Other inductees were the late Robert B. Beith, former executive editor and publisher for the Guy Gannett newspapers; Jim Brunelle, a well-known political reporter, columnist and commentator; and the late Campbell B. Nivens, former publisher of The Times Record in Brunswick.

Ouimet, who died in June at the age of 76, joined the Lewiston Daily Sun in 1966 with the state news staff, responsible for coverage beyond the Twin Cities area.
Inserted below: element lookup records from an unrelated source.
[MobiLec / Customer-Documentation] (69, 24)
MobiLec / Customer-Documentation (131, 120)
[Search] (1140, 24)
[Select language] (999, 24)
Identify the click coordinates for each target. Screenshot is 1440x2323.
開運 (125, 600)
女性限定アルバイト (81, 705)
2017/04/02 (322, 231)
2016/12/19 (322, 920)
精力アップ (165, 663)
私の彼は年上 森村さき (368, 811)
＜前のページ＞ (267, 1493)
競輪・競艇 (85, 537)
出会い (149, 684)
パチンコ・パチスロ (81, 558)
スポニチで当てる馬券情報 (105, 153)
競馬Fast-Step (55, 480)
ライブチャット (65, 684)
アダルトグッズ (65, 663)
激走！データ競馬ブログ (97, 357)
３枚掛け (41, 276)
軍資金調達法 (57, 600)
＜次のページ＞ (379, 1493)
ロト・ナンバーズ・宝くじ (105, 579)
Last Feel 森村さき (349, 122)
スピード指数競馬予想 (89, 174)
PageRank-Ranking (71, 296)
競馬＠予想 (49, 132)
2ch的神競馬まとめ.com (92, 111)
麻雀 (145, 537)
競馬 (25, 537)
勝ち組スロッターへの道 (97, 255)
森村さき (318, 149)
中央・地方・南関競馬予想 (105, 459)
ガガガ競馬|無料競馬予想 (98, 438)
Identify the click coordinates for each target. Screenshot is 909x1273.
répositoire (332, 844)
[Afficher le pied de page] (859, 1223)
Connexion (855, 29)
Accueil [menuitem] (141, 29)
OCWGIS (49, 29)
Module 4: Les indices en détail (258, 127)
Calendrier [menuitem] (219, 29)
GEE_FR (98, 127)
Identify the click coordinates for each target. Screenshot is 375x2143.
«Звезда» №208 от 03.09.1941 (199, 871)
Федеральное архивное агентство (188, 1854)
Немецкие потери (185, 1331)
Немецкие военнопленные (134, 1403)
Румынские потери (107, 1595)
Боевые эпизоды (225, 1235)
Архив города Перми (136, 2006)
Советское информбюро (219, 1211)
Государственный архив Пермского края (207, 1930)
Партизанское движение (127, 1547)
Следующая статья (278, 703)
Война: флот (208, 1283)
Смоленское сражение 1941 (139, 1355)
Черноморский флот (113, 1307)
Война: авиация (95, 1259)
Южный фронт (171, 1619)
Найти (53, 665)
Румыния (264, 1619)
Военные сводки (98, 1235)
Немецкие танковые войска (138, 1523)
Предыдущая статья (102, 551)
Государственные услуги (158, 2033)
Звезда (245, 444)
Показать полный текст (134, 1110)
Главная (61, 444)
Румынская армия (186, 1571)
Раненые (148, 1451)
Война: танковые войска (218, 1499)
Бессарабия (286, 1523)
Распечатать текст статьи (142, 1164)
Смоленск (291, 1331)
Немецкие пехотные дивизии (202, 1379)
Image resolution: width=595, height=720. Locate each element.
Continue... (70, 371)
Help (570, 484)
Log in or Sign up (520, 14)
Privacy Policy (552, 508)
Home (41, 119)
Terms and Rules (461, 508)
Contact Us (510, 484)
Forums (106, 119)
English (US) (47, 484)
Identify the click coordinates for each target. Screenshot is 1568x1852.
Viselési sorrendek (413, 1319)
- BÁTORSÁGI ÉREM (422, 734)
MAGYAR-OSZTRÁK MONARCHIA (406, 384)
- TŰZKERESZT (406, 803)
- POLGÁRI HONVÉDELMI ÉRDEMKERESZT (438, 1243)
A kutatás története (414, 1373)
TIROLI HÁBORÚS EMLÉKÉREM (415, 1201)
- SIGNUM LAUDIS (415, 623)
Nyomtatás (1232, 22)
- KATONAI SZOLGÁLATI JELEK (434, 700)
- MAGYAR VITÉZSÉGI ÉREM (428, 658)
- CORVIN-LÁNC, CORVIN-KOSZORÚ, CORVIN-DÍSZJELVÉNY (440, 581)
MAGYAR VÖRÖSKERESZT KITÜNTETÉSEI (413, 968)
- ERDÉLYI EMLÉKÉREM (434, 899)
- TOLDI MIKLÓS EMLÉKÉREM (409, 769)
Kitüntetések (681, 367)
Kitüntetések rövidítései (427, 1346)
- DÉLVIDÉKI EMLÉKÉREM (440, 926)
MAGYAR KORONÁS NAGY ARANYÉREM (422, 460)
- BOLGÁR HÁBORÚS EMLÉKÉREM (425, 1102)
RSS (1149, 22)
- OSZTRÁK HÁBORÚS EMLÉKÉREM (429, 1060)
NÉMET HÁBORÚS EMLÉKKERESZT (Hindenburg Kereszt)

She became a proofreader in 1967 and was promoted to regional news director in 1976.

“There was no one more in tune with local and regional news and making sure we had the best news coverage possible,” Sun Journal Publisher James Costello Sr. said.

Charlie Pomerleau, who Ouimet hired as the River Valley section page editor in the 1980s and who is now the city editor for the Standard-Examiner in Ogden, Utah, called Ouimet one of the most remarkable people he had encountered in his career.

“She covered a geographic area larger than some states, managing somehow to coordinate a long list of school boards, boards of selectmen, elections, planning commissions and county commissions, as well as spot news coverage of fires, accidents, murders, lost kids and hunters, all done with a smoldering cigarette dangling from her lips, at least until the mid-’80s when smoking was banned in the newsroom,” he recalled.

“Her persistence that we get the story, we get the story right and whenever possible we get the story first are three fundamental journalism values still driving this newsroom today. Many of us can thank Polly for showing us how to do that,” Regional Editor Scott Thistle said of Ouimet.

Heather McCarthy, Ouimet’s daughter and the Sun Journal’s nighttime news editor, said, “My mother taught me what I still believe today: that the essence of a daily newspaper’s mission lies in the thorough and accurate coverage of its towns and cities. She saw it as a newspaper’s civic duty to supply readers with the information they needed to make informed choices about town and city business.”

“She never met a public official she was afraid to call at home, after hours or on a weekend,” McCarthy said, “and was tireless in her efforts to ensure that towns conduct their business in public,” a passion that endures in the Sun Journal’s current newsroom.

Although Ouimet retired from the Sun Journal in 1996, she remained a newsroom scanner attendant until last December, calling the regional and city desks if she heard anything of interest.

A plaque displaying Ouimet’s image and highlights of her career will be placed on display in the Hall of Fame at the University of Maine in Orono.